GoofyGreatDane wrote:
Aleph-null : the cardinality of the set of natural numbers.
A cardinality is like the "number of elements in the set". For any set of finite cardinality, adding an element generates a set with a larger cardinality. {} has cardinality zero, while {a} has cardinality of one.
Aleph-null is the cardinality of the set of positive integers. As an infinite cardinal , it has some interesting properties.
One interesting property is that aleph-null + 1 =aleph-null , adding one element to an infinite set, or even a countably infinite number of elements to the set, does not change the cardinality of the set. So the set of even numbers , the set of all rational numbers, and the set of integers are of the same size. One set that is guartanteed to be larger than a given infinite set is the set of all subsets of the set.

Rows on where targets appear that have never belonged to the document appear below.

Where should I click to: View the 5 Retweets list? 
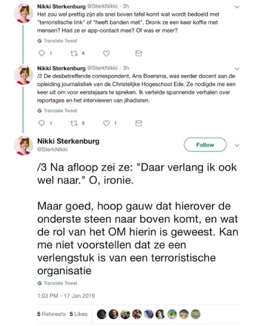[51, 314]
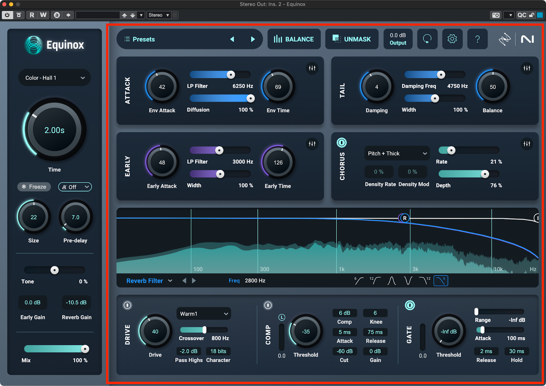Open the settings gear in top bar

point(452,39)
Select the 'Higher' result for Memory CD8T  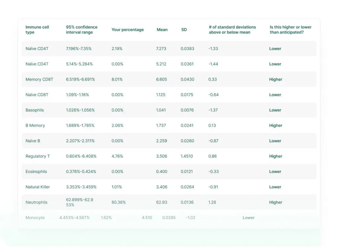click(x=276, y=79)
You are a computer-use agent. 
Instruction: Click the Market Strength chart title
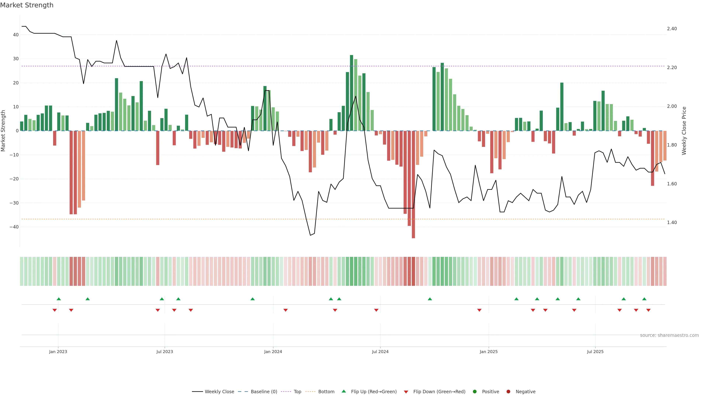click(x=27, y=5)
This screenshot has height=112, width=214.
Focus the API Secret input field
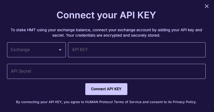[x=106, y=71]
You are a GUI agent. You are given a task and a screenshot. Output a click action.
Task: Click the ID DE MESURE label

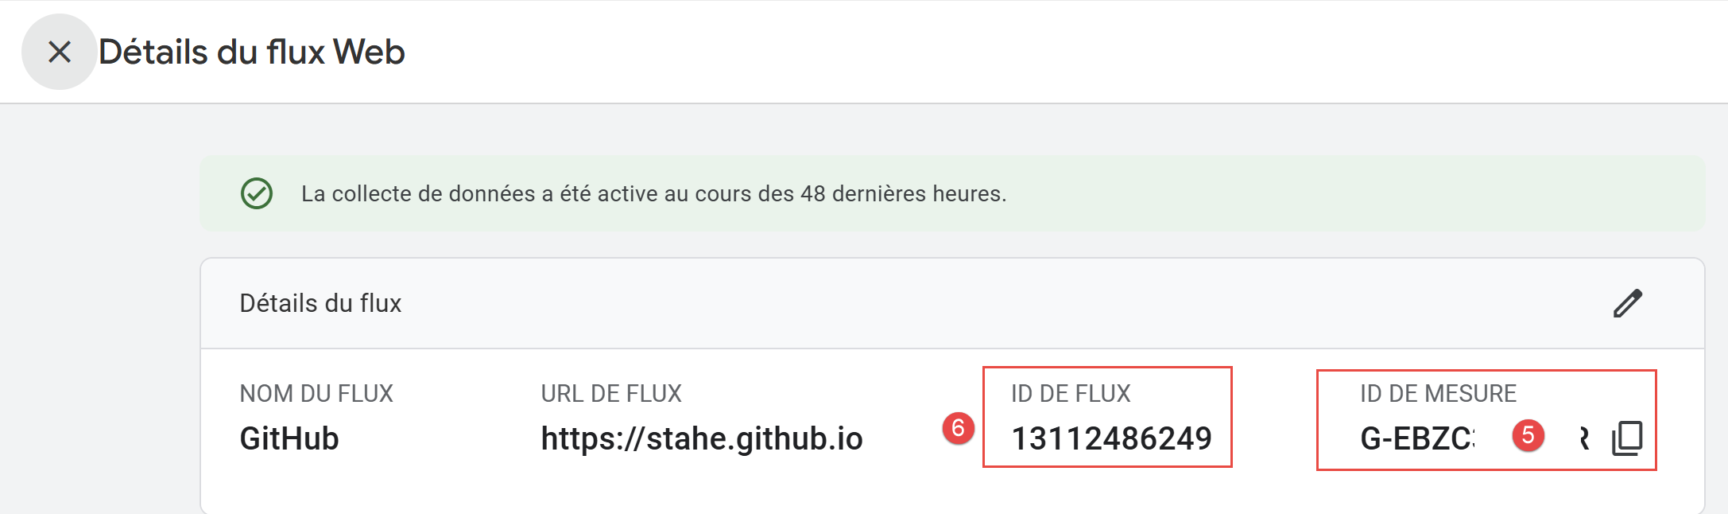(1437, 393)
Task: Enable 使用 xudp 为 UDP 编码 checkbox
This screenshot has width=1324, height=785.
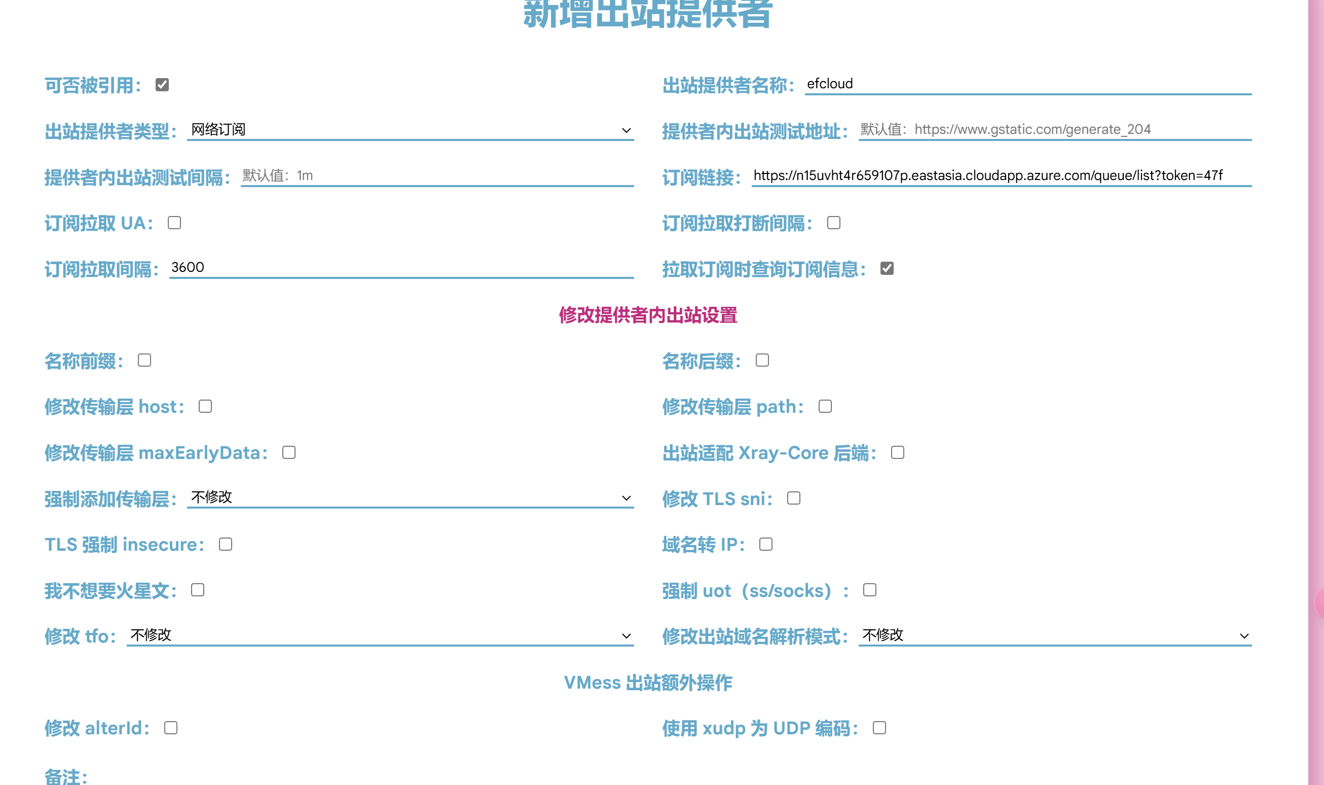Action: tap(879, 728)
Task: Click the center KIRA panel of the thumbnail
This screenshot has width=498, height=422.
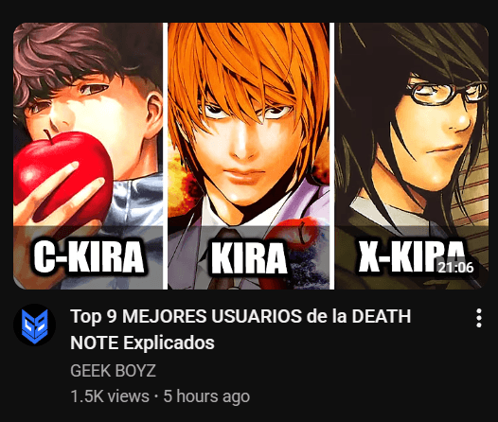Action: point(248,156)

Another interesting property of infinite cardinals is the continuum hypothesis. The generalized continuum hypothesis states that there is no set with cardinality between the that of an infinite set and the set of all subsets of of that set. It would imply that there is no set with cardinality between that of the natural numbers and that of the real numbers. This would make sense but has never been proven. And more interestingly, not only has this never been proven- but its also been shown to be independent of ZFC axiomatic set theory. This means that both the hypothesis and its negation are equally "valid " in ZFC- there is no way to construct a set in ZFC that you can prove has an intermediate cardinality, but you can't prove that there is no set with such an intermediate cardinality either.
The set of algebraic reals is surprisingly equivalent to the integers, but much, much more dense.